» REQUIRED ACTION
Each line from the one that holds "The image size is (980, 1206)." to the end of the entries is to be given again exactly. Do not include pictures.

» RECORDS SUPPLIED
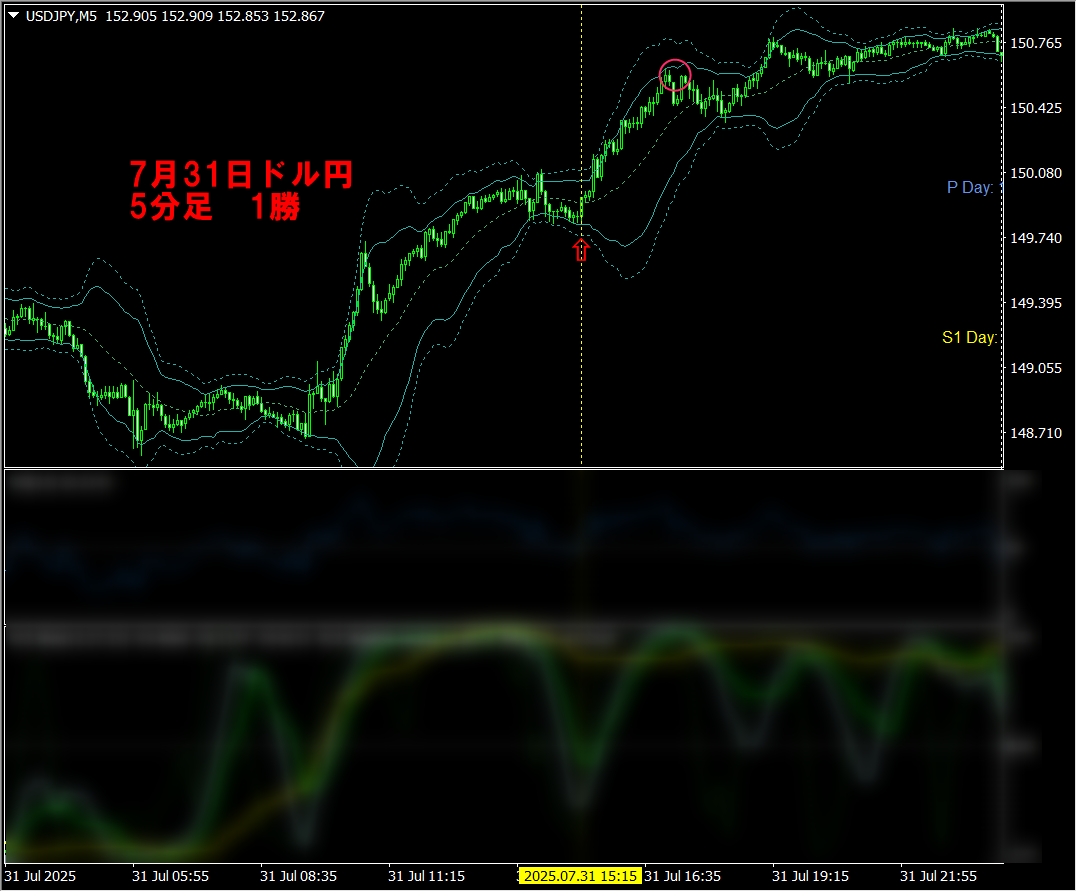Click the USDJPY,M5 chart title text
The width and height of the screenshot is (1077, 892).
tap(60, 16)
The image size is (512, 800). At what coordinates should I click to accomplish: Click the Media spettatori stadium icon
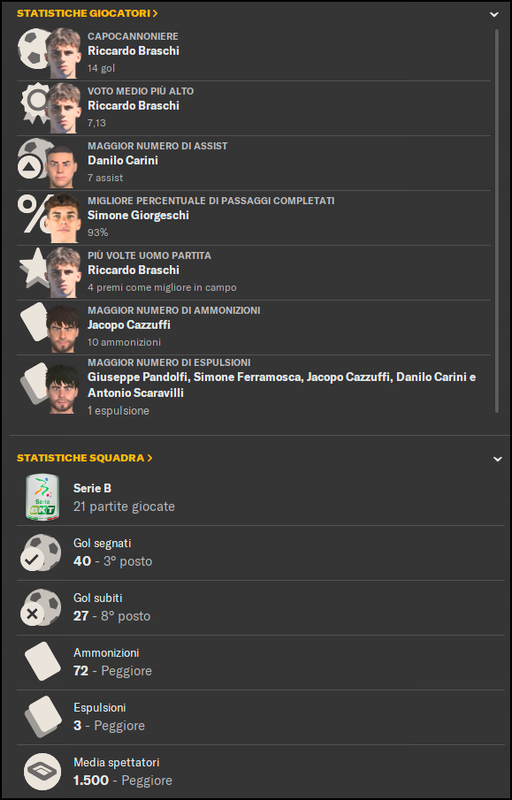pyautogui.click(x=42, y=771)
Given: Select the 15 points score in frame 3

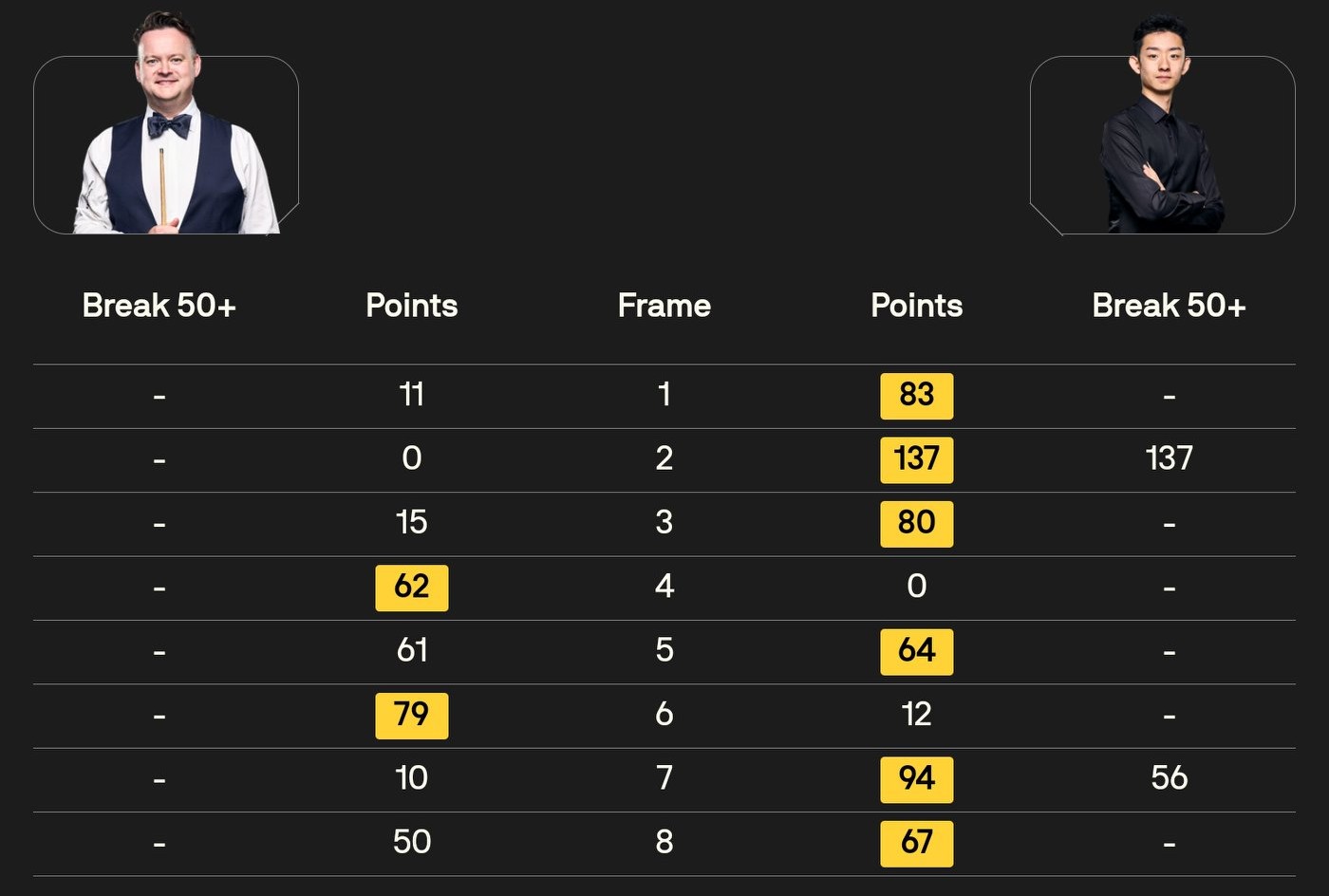Looking at the screenshot, I should coord(411,522).
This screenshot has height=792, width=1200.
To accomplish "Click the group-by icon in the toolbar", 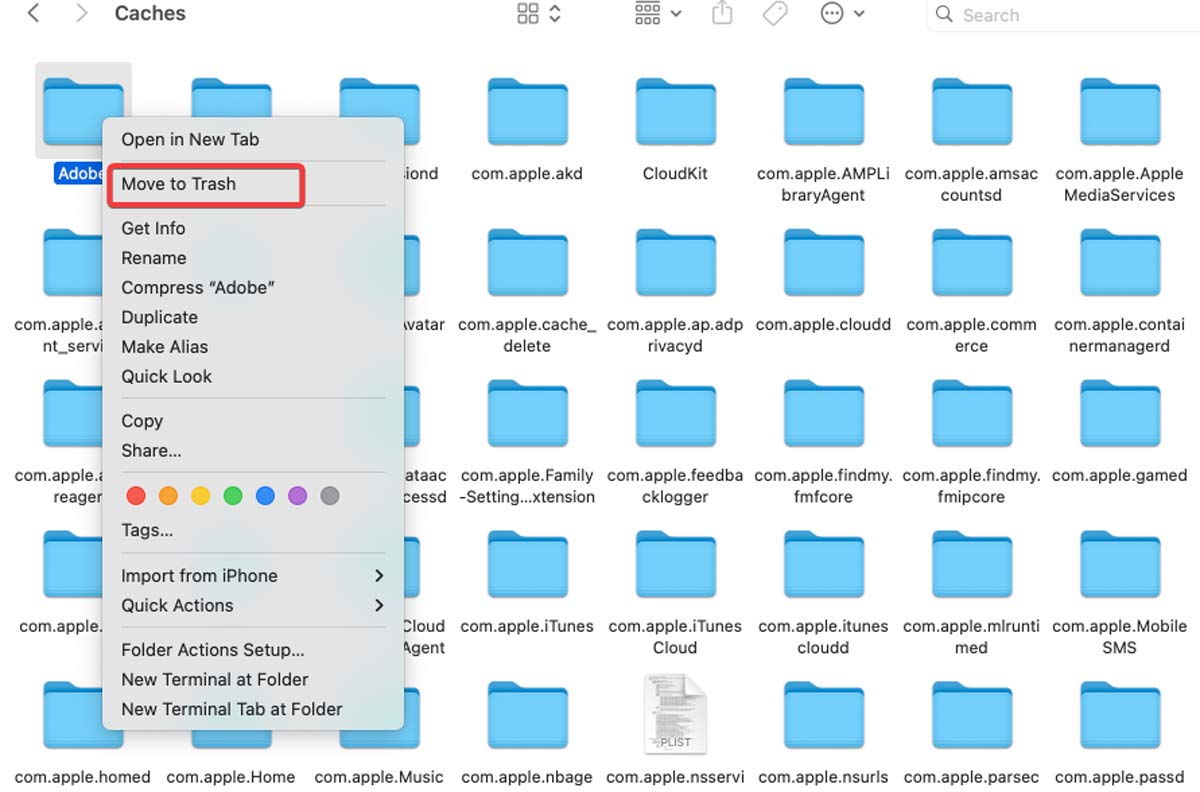I will point(646,13).
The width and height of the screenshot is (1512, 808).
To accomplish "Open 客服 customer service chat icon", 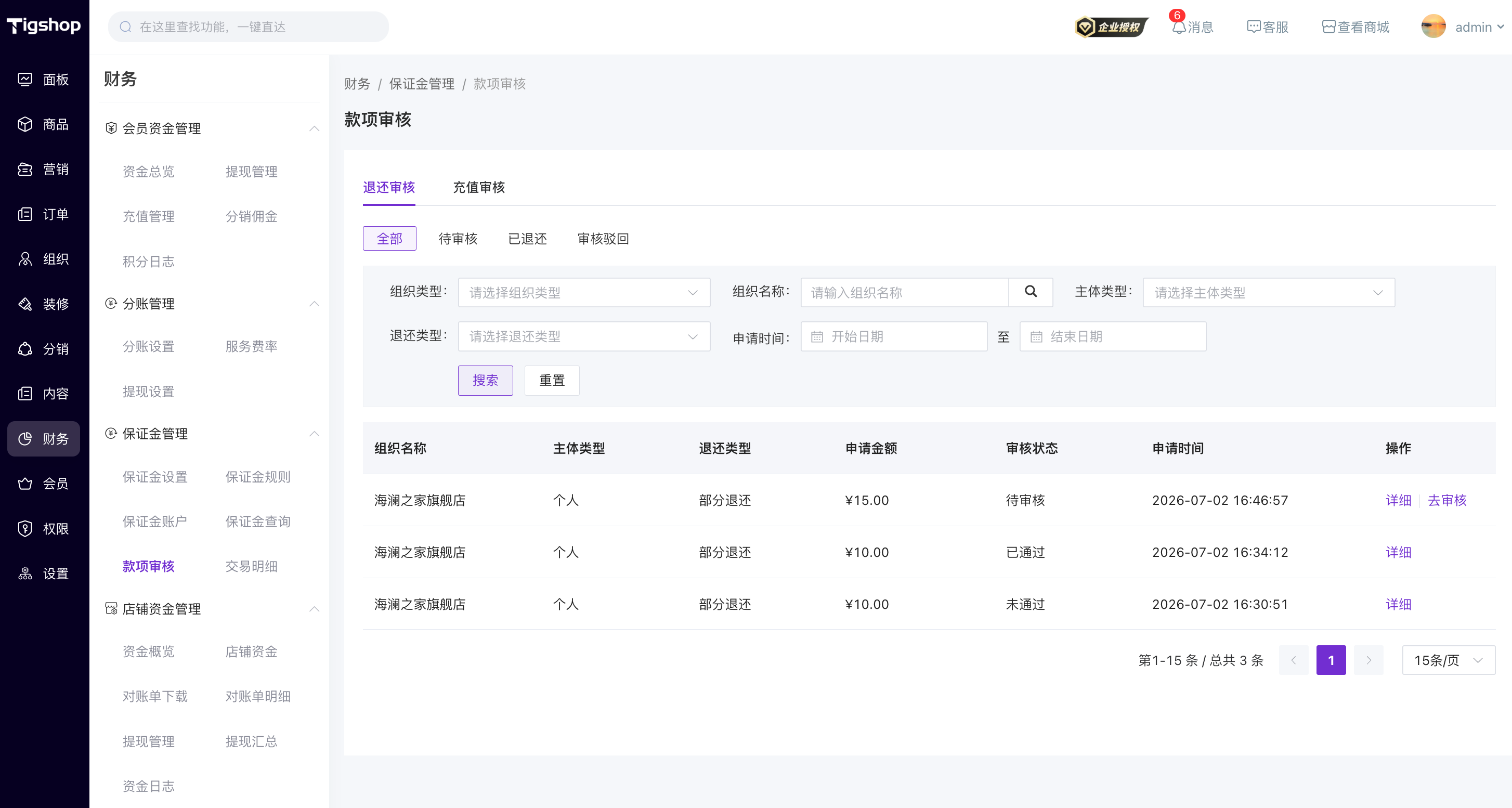I will point(1253,27).
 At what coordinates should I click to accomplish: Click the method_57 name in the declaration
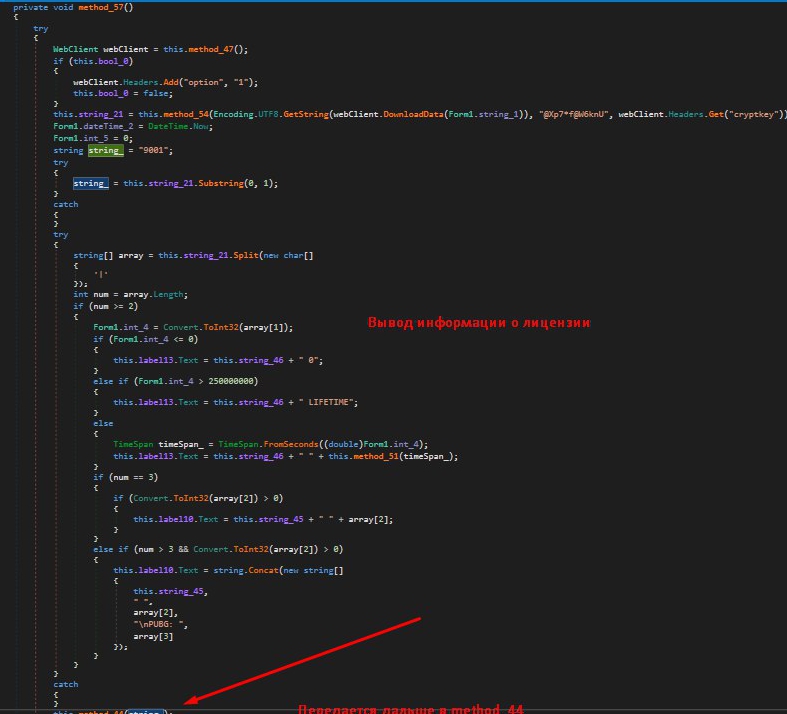[102, 7]
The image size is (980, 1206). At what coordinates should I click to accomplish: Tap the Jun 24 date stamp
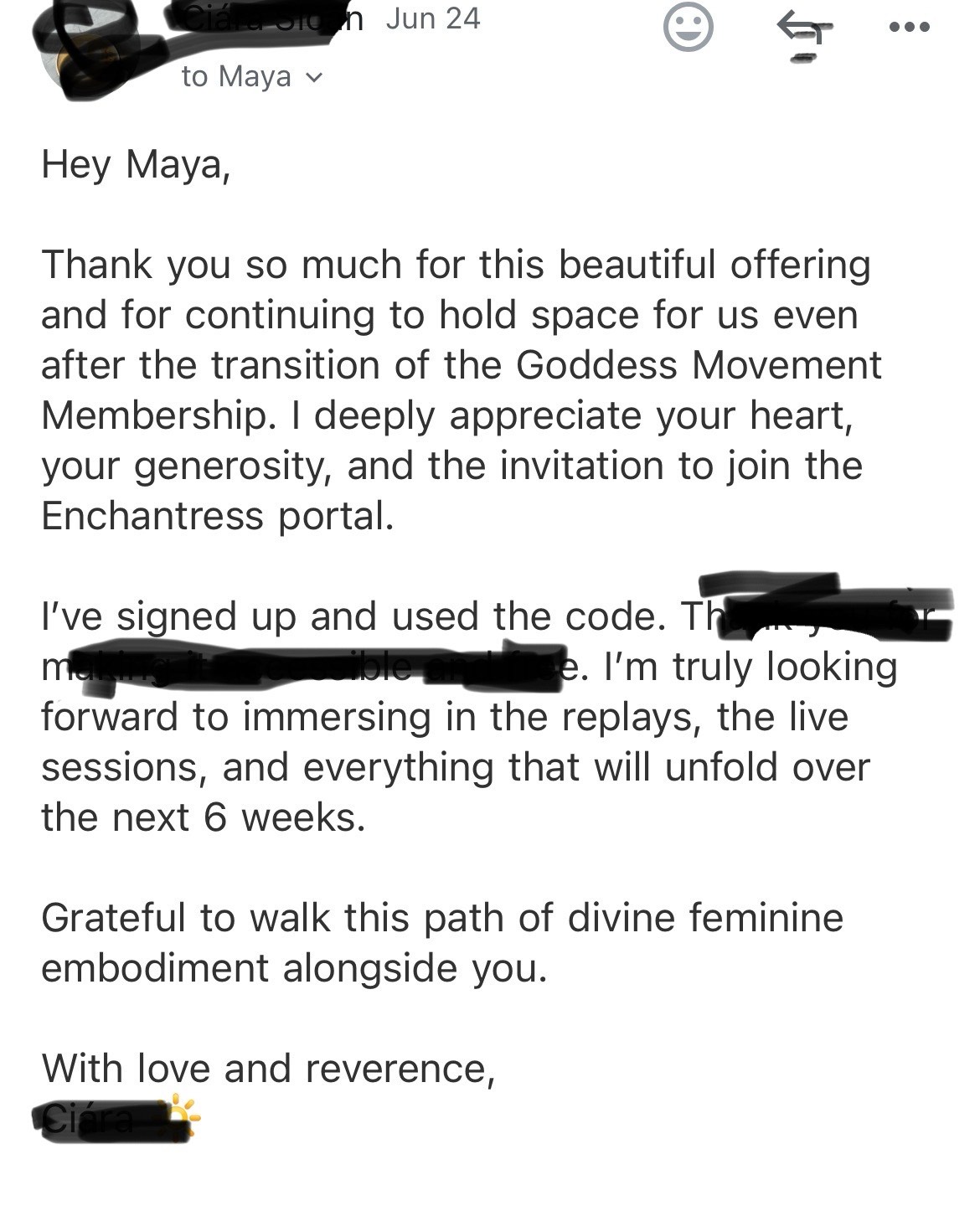[x=433, y=19]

» ANSWER FOR THIS EXERCISE
The image size is (980, 1206). At what coordinates should I click to accomplish: Tap the Jun 24 date stamp
[x=433, y=19]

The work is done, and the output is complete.